• **STATED PROBLEM**
In the forum thread below about capturing and stripping text with a Python regex, what does the answer suggest using as the replacement argument to re.sub?

• **PASSAGE**
1

I have a working block of code, but something tells me it's not the most efficient.

  • start with a few strings
  • if it has DBA or ATTN followed by at least any 2 characters, capture DBA or ATTN to the end of line, don't look at the next string
  • strip out what was just captured

What I have below seems to do that just fine.

import re

alt_name = ""

name1 = "JUST A NAME"
name2 = "UNITED STATES STORE DBA USA INC"
name3 = "ANOTHER FIELD"

regex = re.compile(r"\b(DBA\b.{2,})|\b(ATTN\b.{2,})")
if re.search(regex, name1):
    match = re.search(regex, name1)
    alt_name = match.group(0)
    name1 = re.sub(regex, "", name1)
elif re.search(regex, name2):
    match = re.search(regex, name2)
    alt_name = match.group(0)
    name2 = re.sub(regex, "", name2)
elif re.search(regex, name3):
    match3 = re.search(regex, name3)
    alt_name = match.group(0)
    name3 = re.sub(regex, "", name3)

print(name1)
print(name2)
print(name3)
print(alt_name)

Is there a way to capture and strip with just 1 line instead of searching, matching and then subbing? I'm looking for efficiency and readability. Just making it short to be clever isn't what I'm going for. Maybe this is just the way to do it?

Samuel Dion-Girardeau
  • 2,790
  • 1
  • 29
  • 37
sniperd
  • 5,124
  • 6
  • 28
  • 44
  • Do you just want [`re.sub(r"\s*\b(?:DBA|ATTN)\b.{2,}", "", name2)`](http://rextester.com/WWQWZ74755)? – Wiktor Stribiżew May 29 '18 at 14:06
  • That's a better regex (and I'll use it!) it's the rest of the code. There isn't a tricky python way instead of having 4 lines to search, capture, and strip to do it in one? – sniperd May 29 '18 at 14:10
  • Not sure what you mean. [Maybe this](http://rextester.com/XFL37949)? This example uses a `global` keyword, but you may use a class variable. – Wiktor Stribiżew May 29 '18 at 14:15
  • Ah, val = m.group(0).lstrip() I think that is what I'm looking for. Thank you! – sniperd May 29 '18 at 14:17

1 Answers1

1

You may use a method as a replacement argument to re.sub where you may save the matched text into a variable, and if you want to remove the match found, just return and empty string.

• **GIVEN ENTRIES**
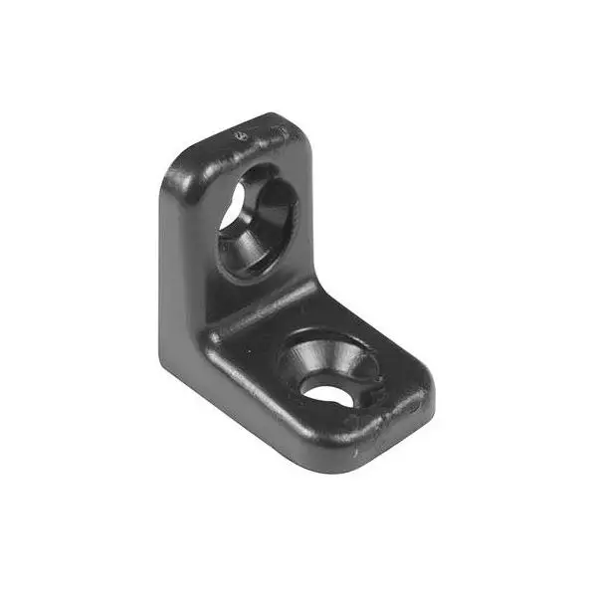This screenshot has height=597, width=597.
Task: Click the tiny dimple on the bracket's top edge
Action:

...

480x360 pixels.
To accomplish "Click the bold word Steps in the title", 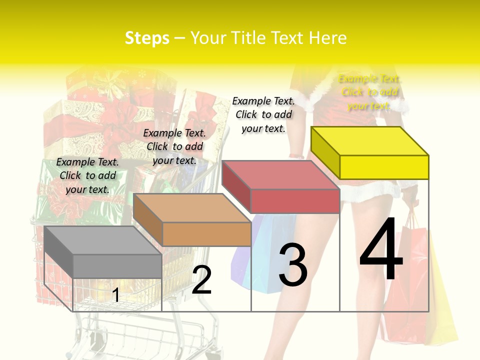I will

• **PROBLEM SOLUTION**
A method, which can save the matched text into a variable and return an empty string to remove the match.